*Quellenauszug*.
════════════════════

Wenn wir die dynamische Welt um uns herum wahrnehmen – oder auch einen Film im Kino anschauen – weist jeder Punkt in unserem Sichtfeld unterschiedliche Eigenschaften auf, die unser Gehirn zunächst getrennt voneinander verarbeiten muss, bevor es sie zu einem kohärenten Gesamteindruck zusammenfügt.
„Seit den nobelpreisgekrönten Arbeiten von Hubel und Wiesel in den 60er-Jahren wissen wir, dass Neurone in bestimmten Modulen des visuellen Kortex auf bestimmte Merkmale eines visuellen Reizes reagieren, wenn diese isoliert präsentiert werden“, sagt LMU-Neurobiologin Prof. Laura Busse. „Doch wie das Gehirn einen natürlichen Bildfluss verarbeitet und die Aktivität dieser Neuronen zu einer komplexen Gesamtwahrnehmung zusammensetzt, ist bislang nur unzureichend verstanden“, ergänzt ihr Kollege Prof. Anton Sirota.
Ein komplexer Film ruft „eine regelrechte Symphonie von Oszillationen in verschiedenen Frequenzen, Schichten und Bereichen des visuellen Kortex und Thalamus hervor, die Tausende von Neuronen „orchestrieren“, damit sie auf kohärente Weise „zusammenspielen“.

════════════════════

*Arbeitsanweisung*. Nennen Sie alle Personen, die im Quellenauszug namentlich erwähnt werden.

*Zu prüfende Daten*.
════════════════════

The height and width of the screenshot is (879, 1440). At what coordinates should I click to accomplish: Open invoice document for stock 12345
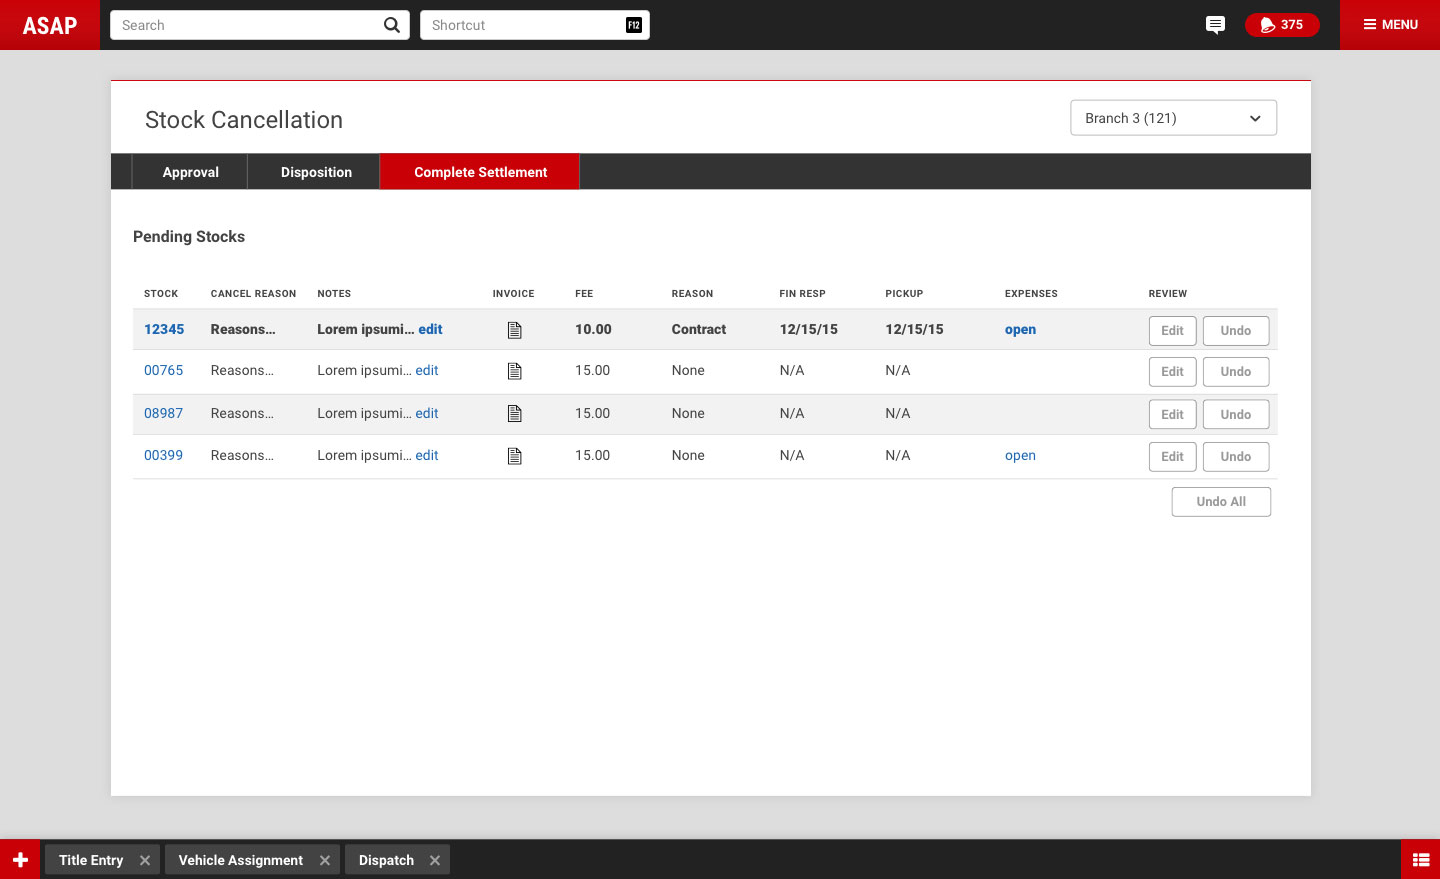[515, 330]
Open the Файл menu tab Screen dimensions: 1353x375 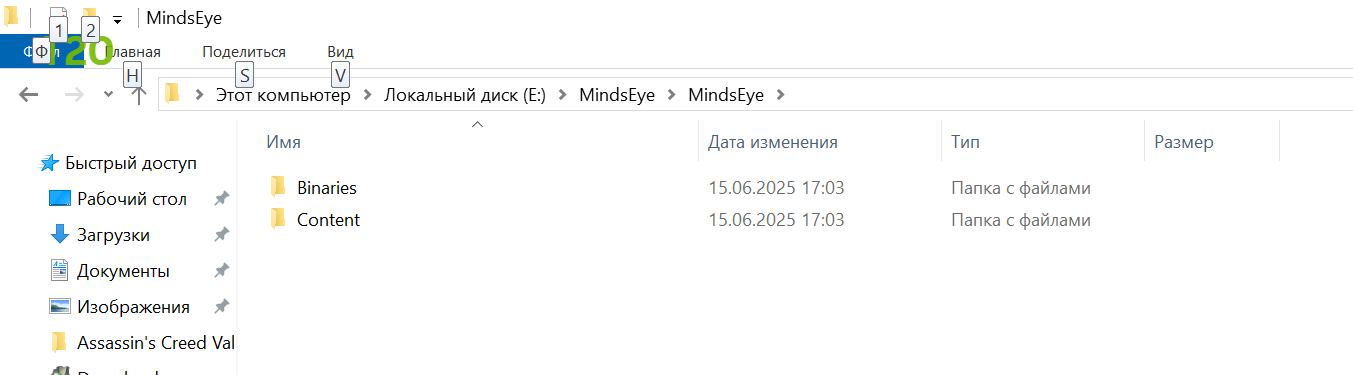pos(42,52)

════════════════════

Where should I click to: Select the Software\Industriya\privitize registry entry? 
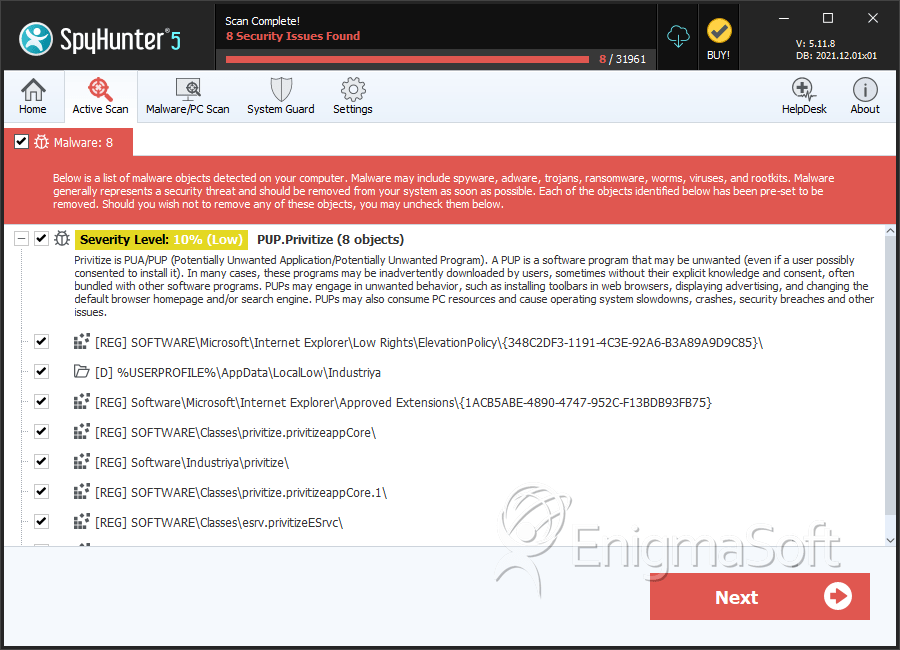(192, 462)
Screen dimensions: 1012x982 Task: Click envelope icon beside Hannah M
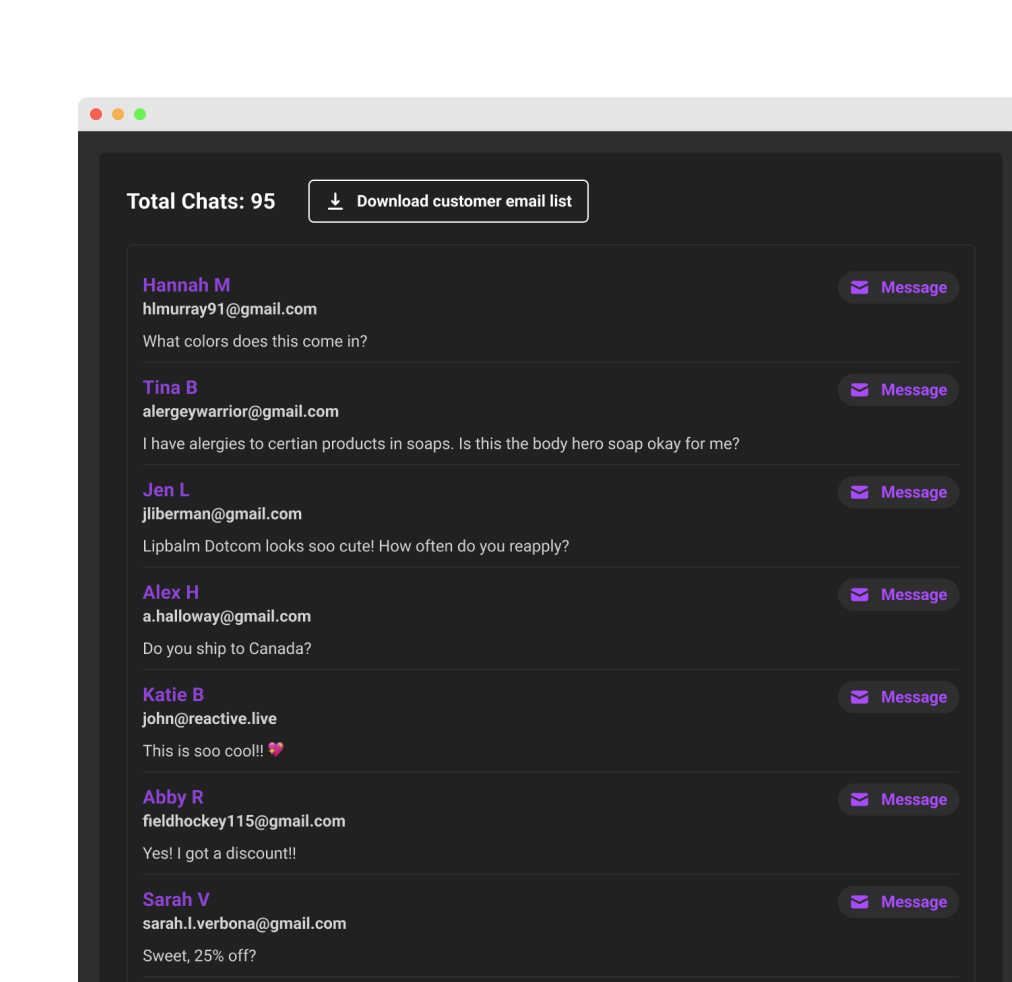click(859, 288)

════════════════════

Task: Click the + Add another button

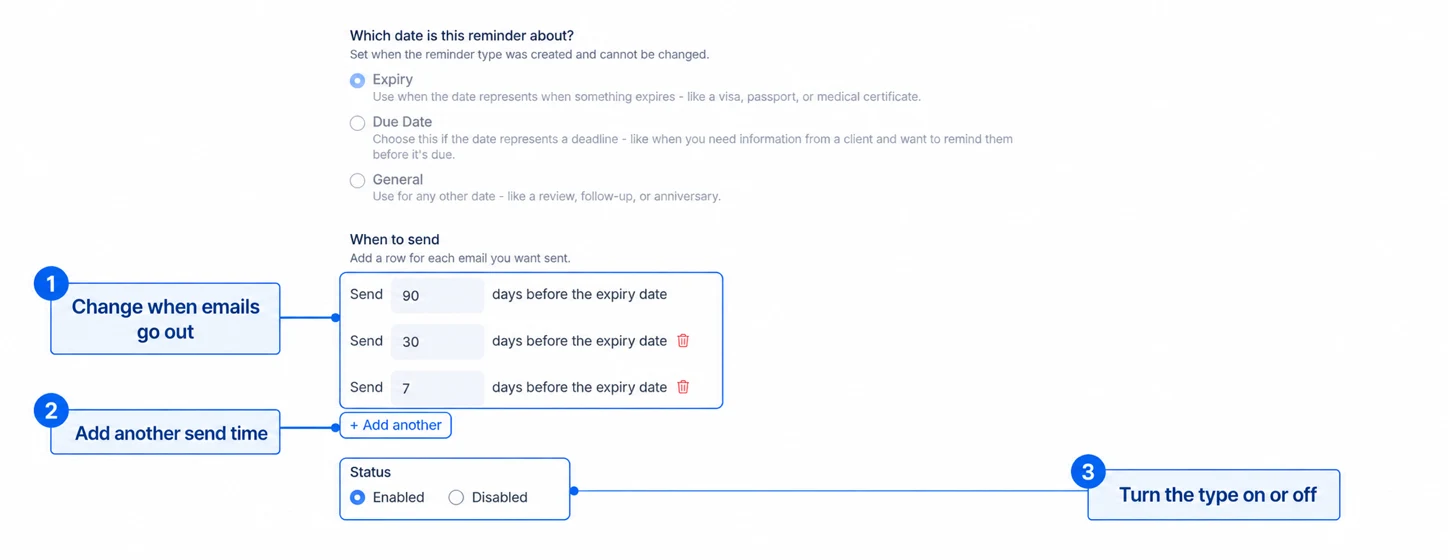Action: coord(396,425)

════════════════════

*Problemlösung*. Hubel, Wiesel, Prof. Laura Busse, Prof. Anton Sirota